Instruction:
Reproduce the data below verbatim, from the line containing "pixels, height=1071 pixels." through the line containing "tree-item-security: Security is", with both of those lines included.

Available records:
+--
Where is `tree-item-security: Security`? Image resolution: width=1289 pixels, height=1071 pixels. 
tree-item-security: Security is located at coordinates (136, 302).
+--
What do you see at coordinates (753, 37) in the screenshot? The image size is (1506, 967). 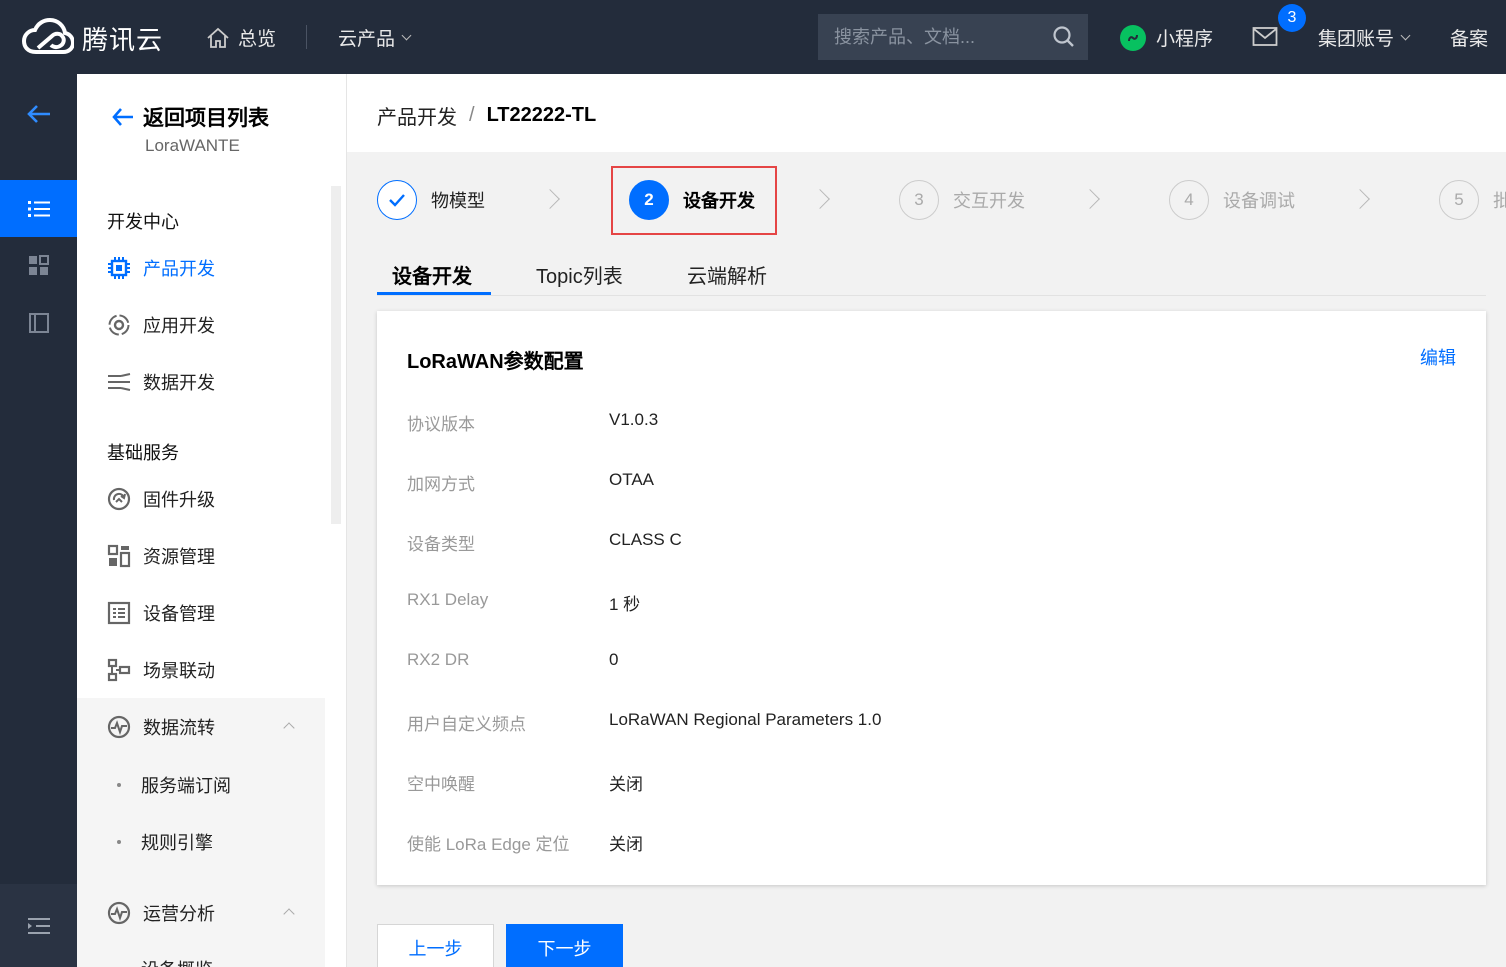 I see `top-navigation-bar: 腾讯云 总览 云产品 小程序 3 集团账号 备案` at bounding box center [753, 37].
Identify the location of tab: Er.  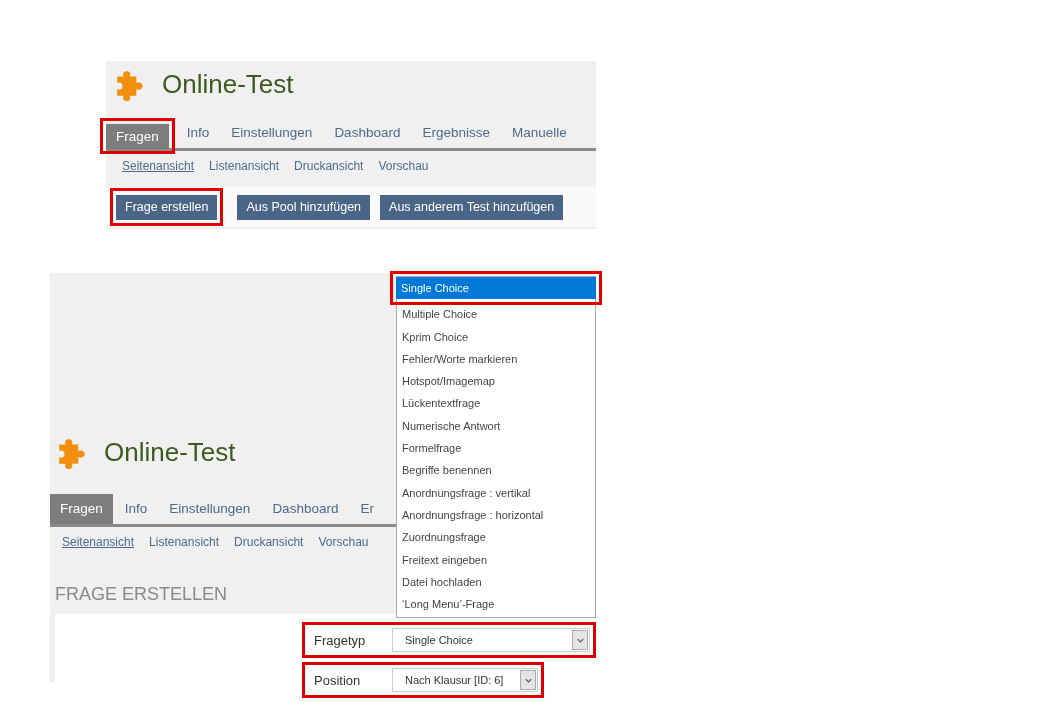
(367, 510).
+--
Solution to this task:
Where is `tree-item-security: Security`? Image resolution: width=1289 pixels, height=1071 pixels. 
tree-item-security: Security is located at coordinates (136, 302).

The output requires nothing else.